家康は晩年に至って医薬学に強き関心を抱き、多くの薬物や薬草を貯え、自ら調剤していたことまた、食は粗食で奢(おご)らず、美食を戒め、晩年に至も毎夏の水泳ぎ鍛錬や日課念仏を欠かさなかったことは有名ですが、「ドクダミ」という植物名を、日本で初めて紹介したのは、徳川家康ではないかと思われます。
それは次の文章からです。
『徳川家康の教訓』に
「一、身の嗜(たしなむ)の事、人に好き嫌ひ、得手・不得手これある事にて候、とかくものの片よらぬ様に致させ候事、たとへば四季の花色々様々に咲候で、何れも詠(なが)めこれあり候、その中にどくだみと申す草、花も香りも悪敷ものにて、何の用にも立ち申さざる草のやうなれども、湿の薬(どくだみ)は煎じて用ひ候ば、能(よき)薬(くすり)にて候、その如く何藝(わざ)にても人の覚え候事は承置(知)、何ぞの時、入用のことあるものにて候(以下略)」。
これは、慶長17年(1612)2月25日、当時71歳だった家康が駿府城で書いて二代目将軍秀忠夫人於江与(おえいよ)に宛てた手紙の一節ですが、余人に「健康に役立つ良き薬だ」と言い切るには、日常に服用し、その効能を自ら確かめていたからこそ、自信を持って説得できるのです。
平安時代の本最初の漢和薬名辞典、深根輔仁(ふかねすけひと)著『本草和名』(918)には漢名の蕺(じゅう)に対して之布岐(しぶき)の和名が書かれていました。
「どくだみ」との和名は、『徳川家康の家訓』から貝原益軒著『大和本草』(1709)にその呼び名が使われています。

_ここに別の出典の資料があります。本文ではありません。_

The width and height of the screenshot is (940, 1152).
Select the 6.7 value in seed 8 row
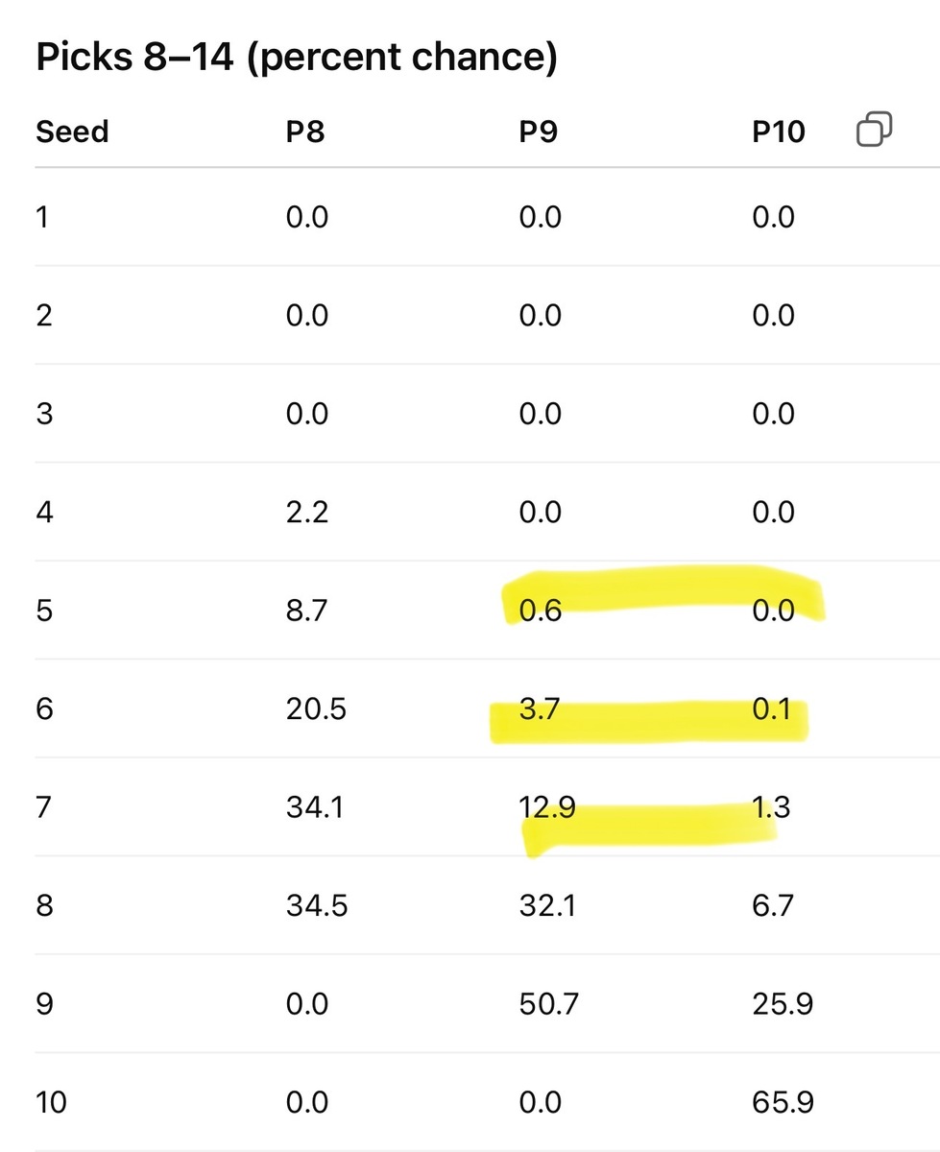tap(773, 906)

「ドクダミと云う又十薬とも云う甚臭アシ、家園にウフレハ繁茂シテ後ハ除キガタシ。駿州甲州の山中ノ村人ドクダミノ根ヲホリ飯ノ上ニムシテ食ス味甘シト云(中略)和流ノ馬医コレヲ用イテ馬二飼フ十種ノ薬ノ能アリトテ十薬ト号スト云」と。
小泉栄次郎氏が『和漢薬考(後編)』(大正11年(1922))蕺(じゅう)菜の項に、ドクダミの葉及び根茎なり。
治瘡薬として世に知られたる民間薬として「毒蛇・毒虫の刺傷に生薬を塩にて揉みて付く。

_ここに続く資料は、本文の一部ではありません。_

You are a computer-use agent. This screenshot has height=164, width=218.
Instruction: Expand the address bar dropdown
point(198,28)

疔瘡に生薬を搗き爛して付く一時痛み甚だしきも之を取り去らず。陰門爛れたるに葉を煎じて洗ふ。
瘡毒・田虫・疥癬等に根茎葉の浴湯を造り入浴し又飲用す。
血の道・寸(す)白(ばく)(婦人の腰痛や生殖器の病気)・疝気等に根茎葉を陰干しし茶の代わりに飲用す」と和名はドクダミと呼び、今日の利用法までも網羅されています。
その後、ドクダミブームを引き起こし、薬として認知されるようになりました。餌に混ぜると虹マスなどが元気に育つ、また、現在でも競馬馬にも食べさせるようになりました。
ドクダミの白い花びらにみえるのは「苞」といい、花に付随した葉が変形したもので、本当の花びらではない。本当の花びらはごく小さく、雌しべと雄しべだけの構造で花びらもなく、中央の花軸に多数が集まってつく。
日本のドクダミはたいがい3倍体で単為生殖するので、虫の手助けは不要である。
ドクダミ科は花びらも萼(がく)も持たない原始的な被子植物なのだが、八重咲きの出現は「花びら」が進化する過程を示すモデルとして注目されている。
・においこそ命 特有のにおいの正体は、デカノイルアセトアルデヒドという揮発性物質である。
この物質は、細菌やカビの増殖を抑える働きがある。
植物の生存を脅かすのは虫や草食動物だけでなく、病気を引き起こす細菌やカビも大敵であり、病気から自らを守っているのです。